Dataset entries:
▬▬▬▬▬▬
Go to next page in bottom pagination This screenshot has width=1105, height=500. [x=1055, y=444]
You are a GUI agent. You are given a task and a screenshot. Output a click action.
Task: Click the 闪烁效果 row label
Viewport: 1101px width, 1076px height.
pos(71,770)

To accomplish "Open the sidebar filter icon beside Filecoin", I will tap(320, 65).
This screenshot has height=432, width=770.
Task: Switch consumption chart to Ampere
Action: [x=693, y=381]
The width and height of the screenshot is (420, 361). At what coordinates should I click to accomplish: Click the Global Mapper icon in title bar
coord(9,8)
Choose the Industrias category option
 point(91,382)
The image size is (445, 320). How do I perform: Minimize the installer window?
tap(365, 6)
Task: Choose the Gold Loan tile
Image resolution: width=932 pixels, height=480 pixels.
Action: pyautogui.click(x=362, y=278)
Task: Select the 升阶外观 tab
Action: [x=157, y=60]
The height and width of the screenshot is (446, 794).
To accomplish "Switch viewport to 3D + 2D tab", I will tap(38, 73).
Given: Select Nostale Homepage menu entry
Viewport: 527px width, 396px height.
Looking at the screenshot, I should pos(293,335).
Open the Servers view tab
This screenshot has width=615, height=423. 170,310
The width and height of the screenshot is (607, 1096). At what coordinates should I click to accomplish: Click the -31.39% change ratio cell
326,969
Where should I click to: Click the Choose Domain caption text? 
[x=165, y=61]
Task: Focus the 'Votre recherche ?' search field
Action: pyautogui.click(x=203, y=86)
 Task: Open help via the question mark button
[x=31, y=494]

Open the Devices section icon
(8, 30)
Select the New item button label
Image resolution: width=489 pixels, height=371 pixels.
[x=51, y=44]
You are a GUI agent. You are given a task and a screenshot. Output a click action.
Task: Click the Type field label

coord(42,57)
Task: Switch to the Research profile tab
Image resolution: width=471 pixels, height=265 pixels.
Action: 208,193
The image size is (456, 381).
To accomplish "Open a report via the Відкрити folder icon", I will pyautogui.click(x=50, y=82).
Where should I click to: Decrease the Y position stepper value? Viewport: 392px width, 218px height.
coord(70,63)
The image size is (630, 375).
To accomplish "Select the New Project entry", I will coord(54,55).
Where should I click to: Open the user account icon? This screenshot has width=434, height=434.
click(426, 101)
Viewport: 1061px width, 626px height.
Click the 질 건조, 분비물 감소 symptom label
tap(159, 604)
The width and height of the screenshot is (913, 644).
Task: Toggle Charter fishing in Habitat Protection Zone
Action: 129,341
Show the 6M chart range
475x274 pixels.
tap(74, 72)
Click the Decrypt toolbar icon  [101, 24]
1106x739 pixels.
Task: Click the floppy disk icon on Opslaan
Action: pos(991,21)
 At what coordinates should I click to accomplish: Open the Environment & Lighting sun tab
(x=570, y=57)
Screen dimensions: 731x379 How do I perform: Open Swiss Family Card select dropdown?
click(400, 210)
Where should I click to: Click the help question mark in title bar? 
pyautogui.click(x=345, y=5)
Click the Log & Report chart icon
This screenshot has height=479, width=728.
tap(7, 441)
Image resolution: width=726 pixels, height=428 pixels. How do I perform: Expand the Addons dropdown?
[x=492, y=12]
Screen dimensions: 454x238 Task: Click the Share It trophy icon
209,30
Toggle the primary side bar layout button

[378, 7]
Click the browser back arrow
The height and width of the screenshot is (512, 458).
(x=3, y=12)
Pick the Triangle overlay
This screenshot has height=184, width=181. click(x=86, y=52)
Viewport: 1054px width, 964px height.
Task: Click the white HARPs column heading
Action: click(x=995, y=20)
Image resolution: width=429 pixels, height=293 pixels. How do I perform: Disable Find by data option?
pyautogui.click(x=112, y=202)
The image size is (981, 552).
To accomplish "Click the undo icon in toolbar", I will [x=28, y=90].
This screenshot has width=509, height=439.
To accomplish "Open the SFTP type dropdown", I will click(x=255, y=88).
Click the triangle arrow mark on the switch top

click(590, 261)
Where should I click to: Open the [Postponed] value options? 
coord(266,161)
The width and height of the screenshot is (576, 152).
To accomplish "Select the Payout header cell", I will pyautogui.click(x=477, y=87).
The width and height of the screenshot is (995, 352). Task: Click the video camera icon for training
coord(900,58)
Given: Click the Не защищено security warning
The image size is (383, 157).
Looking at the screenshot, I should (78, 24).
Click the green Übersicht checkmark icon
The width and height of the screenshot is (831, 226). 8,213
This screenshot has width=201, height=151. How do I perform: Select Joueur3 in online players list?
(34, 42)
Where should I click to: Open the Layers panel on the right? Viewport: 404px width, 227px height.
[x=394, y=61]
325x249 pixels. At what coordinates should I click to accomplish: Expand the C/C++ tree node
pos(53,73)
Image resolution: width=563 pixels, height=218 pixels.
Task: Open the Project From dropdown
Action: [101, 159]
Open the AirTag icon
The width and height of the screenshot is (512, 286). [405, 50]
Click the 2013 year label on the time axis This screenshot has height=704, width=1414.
▬▬▬▬▬▬
§ **Task goal**
Write the records above out again precisely.

§ **Exercise solution**
Go to next page in bottom pagination This screenshot has width=1105, height=500. [x=1055, y=444]
You are a GUI agent. You are given a task and a screenshot. Output a click action.
Task: Click the 闪烁效果 row label
Viewport: 1101px width, 1076px height.
pos(71,770)

To accomplish "Open the sidebar filter icon beside Filecoin", I will tap(320, 65).
This screenshot has height=432, width=770.
Task: Switch consumption chart to Ampere
Action: [x=693, y=381]
The width and height of the screenshot is (420, 361). At what coordinates should I click to accomplish: Click the Global Mapper icon in title bar
coord(9,8)
Choose the Industrias category option
 point(91,382)
The image size is (445, 320). How do I perform: Minimize the installer window?
tap(365, 6)
Task: Choose the Gold Loan tile
Image resolution: width=932 pixels, height=480 pixels.
Action: pyautogui.click(x=362, y=278)
Task: Select the 升阶外观 tab
Action: [x=157, y=60]
The height and width of the screenshot is (446, 794).
To accomplish "Switch viewport to 3D + 2D tab", I will tap(38, 73).
Given: Select Nostale Homepage menu entry
Viewport: 527px width, 396px height.
Looking at the screenshot, I should pos(293,335).
Open the Servers view tab
This screenshot has width=615, height=423. 170,310
The width and height of the screenshot is (607, 1096). At what coordinates should I click to accomplish: Click the -31.39% change ratio cell
326,969
Where should I click to: Click the Choose Domain caption text? 
[x=165, y=61]
Task: Focus the 'Votre recherche ?' search field
Action: pyautogui.click(x=203, y=86)
 Task: Open help via the question mark button
[x=31, y=494]

Open the Devices section icon
(8, 30)
Select the New item button label
Image resolution: width=489 pixels, height=371 pixels.
[x=51, y=44]
You are a GUI agent. You are given a task and a screenshot. Output a click action.
Task: Click the Type field label

coord(42,57)
Task: Switch to the Research profile tab
Image resolution: width=471 pixels, height=265 pixels.
Action: 208,193
The image size is (456, 381).
To accomplish "Open a report via the Відкрити folder icon", I will pyautogui.click(x=50, y=82).
Where should I click to: Decrease the Y position stepper value? Viewport: 392px width, 218px height.
coord(70,63)
The image size is (630, 375).
To accomplish "Select the New Project entry", I will coord(54,55).
Where should I click to: Open the user account icon? This screenshot has width=434, height=434.
click(426, 101)
Viewport: 1061px width, 626px height.
Click the 질 건조, 분비물 감소 symptom label
tap(159, 604)
The width and height of the screenshot is (913, 644).
Task: Toggle Charter fishing in Habitat Protection Zone
Action: 129,341
Show the 6M chart range
475x274 pixels.
tap(74, 72)
Click the Decrypt toolbar icon  [101, 24]
1106x739 pixels.
Task: Click the floppy disk icon on Opslaan
Action: pos(991,21)
 At what coordinates should I click to accomplish: Open the Environment & Lighting sun tab
(x=570, y=57)
Screen dimensions: 731x379 How do I perform: Open Swiss Family Card select dropdown?
click(400, 210)
Where should I click to: Click the help question mark in title bar? 
pyautogui.click(x=345, y=5)
Click the Log & Report chart icon
This screenshot has height=479, width=728.
tap(7, 441)
Image resolution: width=726 pixels, height=428 pixels. How do I perform: Expand the Addons dropdown?
[x=492, y=12]
Screen dimensions: 454x238 Task: Click the Share It trophy icon
209,30
Toggle the primary side bar layout button

[378, 7]
Click the browser back arrow
The height and width of the screenshot is (512, 458).
(x=3, y=12)
Pick the Triangle overlay
This screenshot has height=184, width=181. click(x=86, y=52)
Viewport: 1054px width, 964px height.
Task: Click the white HARPs column heading
Action: click(x=995, y=20)
Image resolution: width=429 pixels, height=293 pixels. How do I perform: Disable Find by data option?
pyautogui.click(x=112, y=202)
The image size is (981, 552).
To accomplish "Click the undo icon in toolbar", I will [x=28, y=90].
This screenshot has width=509, height=439.
To accomplish "Open the SFTP type dropdown", I will click(x=255, y=88).
Click the triangle arrow mark on the switch top

click(590, 261)
Where should I click to: Open the [Postponed] value options? 
coord(266,161)
The width and height of the screenshot is (576, 152).
To accomplish "Select the Payout header cell", I will pyautogui.click(x=477, y=87).
The width and height of the screenshot is (995, 352). Task: Click the video camera icon for training
coord(900,58)
Given: Click the Не защищено security warning
The image size is (383, 157).
Looking at the screenshot, I should (78, 24).
Click the green Übersicht checkmark icon
The width and height of the screenshot is (831, 226). 8,213
This screenshot has width=201, height=151. How do I perform: Select Joueur3 in online players list?
(34, 42)
Where should I click to: Open the Layers panel on the right? Viewport: 404px width, 227px height.
[x=394, y=61]
325x249 pixels. At what coordinates should I click to accomplish: Expand the C/C++ tree node
pos(53,73)
Image resolution: width=563 pixels, height=218 pixels.
Task: Open the Project From dropdown
Action: [101, 159]
Open the AirTag icon
The width and height of the screenshot is (512, 286). [405, 50]
Click the 2013 year label on the time axis This screenshot has height=704, width=1414.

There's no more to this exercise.